[Records from a pointing dataset]
[START]

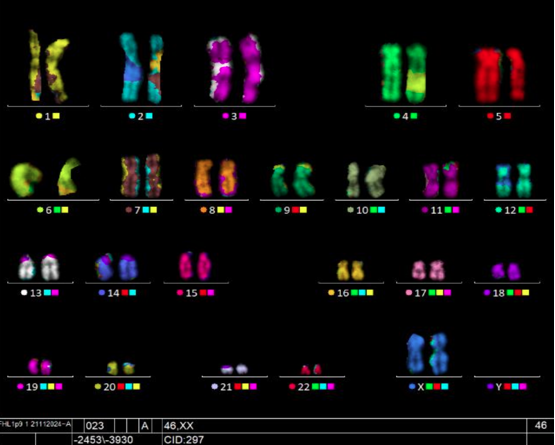The image size is (555, 445).
Task: Select the blue circle beside label 14
Action: click(102, 293)
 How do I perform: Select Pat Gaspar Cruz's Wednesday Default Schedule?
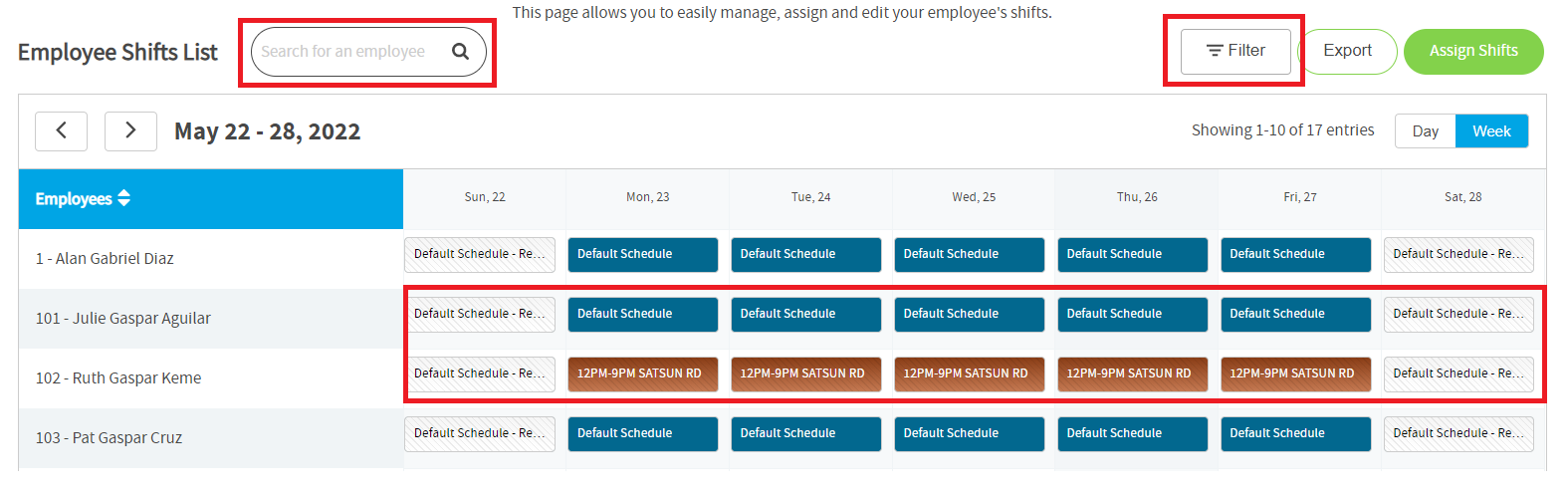click(970, 434)
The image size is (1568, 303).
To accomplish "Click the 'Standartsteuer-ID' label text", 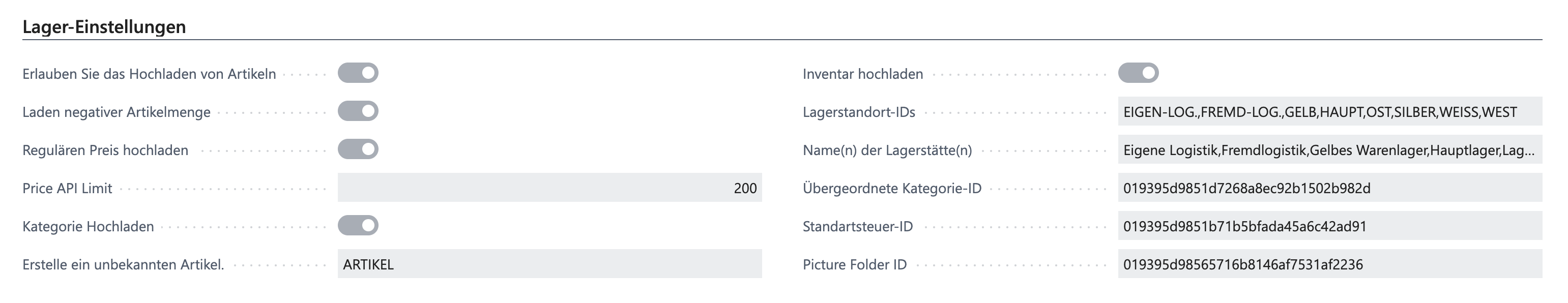I will tap(857, 227).
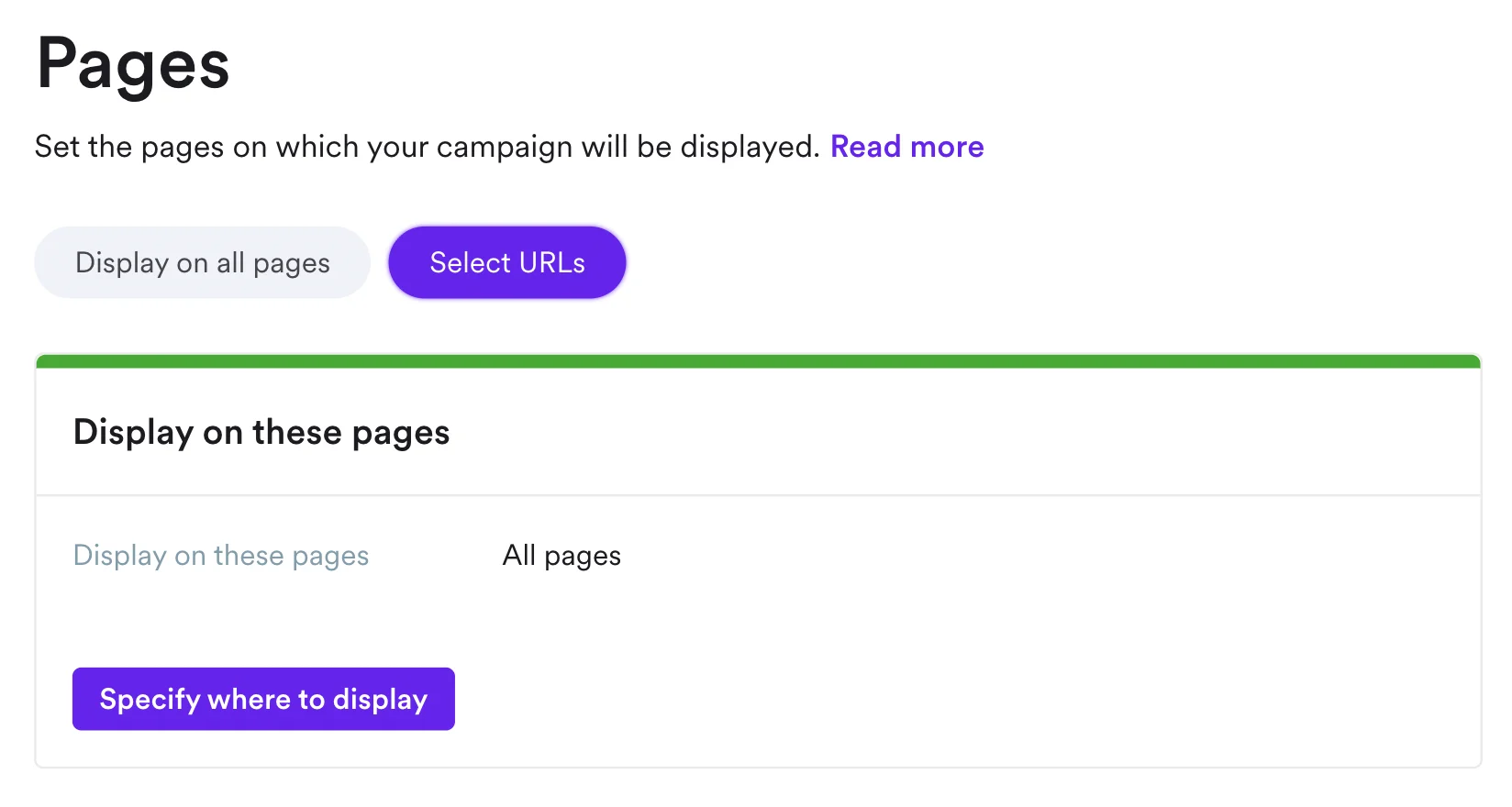The height and width of the screenshot is (807, 1512).
Task: Click the "All pages" value text
Action: [561, 556]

[END]

● STATED GOAL
Tally the lines of the listing above that contain the word "Select", counting only matches with the same capitalization. Reply with the number alone.

● RESULT OF THE EXERCISE
2